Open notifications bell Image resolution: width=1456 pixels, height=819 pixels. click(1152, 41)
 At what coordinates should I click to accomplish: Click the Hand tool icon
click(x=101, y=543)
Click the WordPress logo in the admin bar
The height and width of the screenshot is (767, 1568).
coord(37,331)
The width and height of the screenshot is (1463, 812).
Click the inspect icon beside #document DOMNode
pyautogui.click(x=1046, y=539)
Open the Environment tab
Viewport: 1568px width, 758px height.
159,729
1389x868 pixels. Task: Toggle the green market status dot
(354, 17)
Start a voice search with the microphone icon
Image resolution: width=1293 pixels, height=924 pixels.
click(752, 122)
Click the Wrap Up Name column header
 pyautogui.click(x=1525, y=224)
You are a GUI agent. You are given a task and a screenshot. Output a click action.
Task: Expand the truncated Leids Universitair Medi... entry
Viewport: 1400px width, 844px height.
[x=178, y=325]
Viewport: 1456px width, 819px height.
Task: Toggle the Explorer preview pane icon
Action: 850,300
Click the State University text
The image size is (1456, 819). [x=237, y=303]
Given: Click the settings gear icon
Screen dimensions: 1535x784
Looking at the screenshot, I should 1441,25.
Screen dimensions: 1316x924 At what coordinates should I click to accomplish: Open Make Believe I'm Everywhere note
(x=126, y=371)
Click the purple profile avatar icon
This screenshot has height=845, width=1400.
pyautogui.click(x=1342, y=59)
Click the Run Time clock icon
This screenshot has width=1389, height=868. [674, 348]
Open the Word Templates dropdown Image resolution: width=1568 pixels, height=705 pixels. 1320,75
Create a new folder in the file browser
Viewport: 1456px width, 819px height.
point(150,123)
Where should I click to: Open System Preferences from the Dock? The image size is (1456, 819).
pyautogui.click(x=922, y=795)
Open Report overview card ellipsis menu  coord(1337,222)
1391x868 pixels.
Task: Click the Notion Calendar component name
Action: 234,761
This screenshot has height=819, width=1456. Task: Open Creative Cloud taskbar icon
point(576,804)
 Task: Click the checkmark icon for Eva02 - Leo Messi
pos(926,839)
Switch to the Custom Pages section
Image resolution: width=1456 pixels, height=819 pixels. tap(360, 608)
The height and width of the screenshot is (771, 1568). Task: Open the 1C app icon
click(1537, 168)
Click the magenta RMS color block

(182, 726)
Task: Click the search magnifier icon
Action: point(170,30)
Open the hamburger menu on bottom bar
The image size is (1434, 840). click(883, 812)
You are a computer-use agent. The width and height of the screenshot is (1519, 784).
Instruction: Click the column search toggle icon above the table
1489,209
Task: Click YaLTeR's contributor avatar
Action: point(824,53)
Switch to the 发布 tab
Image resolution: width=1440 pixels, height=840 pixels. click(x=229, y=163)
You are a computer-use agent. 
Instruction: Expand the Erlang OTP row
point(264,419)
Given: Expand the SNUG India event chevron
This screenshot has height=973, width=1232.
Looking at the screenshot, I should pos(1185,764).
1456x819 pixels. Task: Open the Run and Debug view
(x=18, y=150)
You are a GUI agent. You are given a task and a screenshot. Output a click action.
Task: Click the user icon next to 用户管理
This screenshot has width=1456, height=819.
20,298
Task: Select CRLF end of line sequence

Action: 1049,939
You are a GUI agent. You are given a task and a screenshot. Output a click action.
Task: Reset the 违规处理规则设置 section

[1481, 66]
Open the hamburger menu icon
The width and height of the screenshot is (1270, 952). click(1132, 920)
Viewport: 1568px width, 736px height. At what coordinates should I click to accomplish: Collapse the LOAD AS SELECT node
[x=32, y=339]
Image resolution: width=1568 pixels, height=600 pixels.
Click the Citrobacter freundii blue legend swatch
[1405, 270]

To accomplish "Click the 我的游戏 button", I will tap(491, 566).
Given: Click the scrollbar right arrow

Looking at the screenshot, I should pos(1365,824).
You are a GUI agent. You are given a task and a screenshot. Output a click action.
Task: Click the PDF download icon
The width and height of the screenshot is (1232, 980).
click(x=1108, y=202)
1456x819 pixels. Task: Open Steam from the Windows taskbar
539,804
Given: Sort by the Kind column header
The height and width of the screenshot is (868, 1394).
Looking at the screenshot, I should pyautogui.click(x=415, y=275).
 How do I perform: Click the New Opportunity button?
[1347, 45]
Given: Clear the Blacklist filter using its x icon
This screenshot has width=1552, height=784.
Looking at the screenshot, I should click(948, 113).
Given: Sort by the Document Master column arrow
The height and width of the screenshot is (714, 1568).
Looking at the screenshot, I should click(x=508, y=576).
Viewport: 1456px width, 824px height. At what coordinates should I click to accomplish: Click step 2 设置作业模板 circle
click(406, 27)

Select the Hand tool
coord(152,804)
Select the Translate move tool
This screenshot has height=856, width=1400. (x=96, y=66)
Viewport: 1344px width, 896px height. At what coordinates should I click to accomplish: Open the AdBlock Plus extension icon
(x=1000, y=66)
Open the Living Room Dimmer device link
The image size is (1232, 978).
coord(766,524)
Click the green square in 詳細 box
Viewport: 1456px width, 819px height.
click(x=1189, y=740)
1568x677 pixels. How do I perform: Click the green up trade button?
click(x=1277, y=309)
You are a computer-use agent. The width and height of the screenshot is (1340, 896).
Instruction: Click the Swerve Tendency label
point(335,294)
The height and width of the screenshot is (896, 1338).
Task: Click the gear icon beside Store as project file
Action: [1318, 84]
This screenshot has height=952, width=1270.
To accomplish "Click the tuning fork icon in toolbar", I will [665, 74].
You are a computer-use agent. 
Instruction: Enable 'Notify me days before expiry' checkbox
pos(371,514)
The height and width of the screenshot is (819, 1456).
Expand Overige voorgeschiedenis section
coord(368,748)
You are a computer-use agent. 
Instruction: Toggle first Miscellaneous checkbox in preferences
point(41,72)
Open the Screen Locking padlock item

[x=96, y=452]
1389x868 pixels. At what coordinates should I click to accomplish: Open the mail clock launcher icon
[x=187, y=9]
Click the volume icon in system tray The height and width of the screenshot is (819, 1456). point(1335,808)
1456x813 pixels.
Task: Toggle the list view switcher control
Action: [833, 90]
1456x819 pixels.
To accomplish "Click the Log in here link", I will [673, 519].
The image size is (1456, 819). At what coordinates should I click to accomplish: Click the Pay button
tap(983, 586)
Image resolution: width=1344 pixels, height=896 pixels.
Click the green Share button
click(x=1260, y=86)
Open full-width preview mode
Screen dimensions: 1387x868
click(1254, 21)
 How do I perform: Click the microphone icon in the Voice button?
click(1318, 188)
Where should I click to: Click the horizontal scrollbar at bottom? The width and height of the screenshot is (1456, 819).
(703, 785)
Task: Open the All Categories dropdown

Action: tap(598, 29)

═══

▶ _What you are asked to do_
Using the records above, select and copy every line that has the word "Sort".

▶ _Solution to this problem_
Given: Sort by the Kind column header
Given: Sort by the Document Master column arrow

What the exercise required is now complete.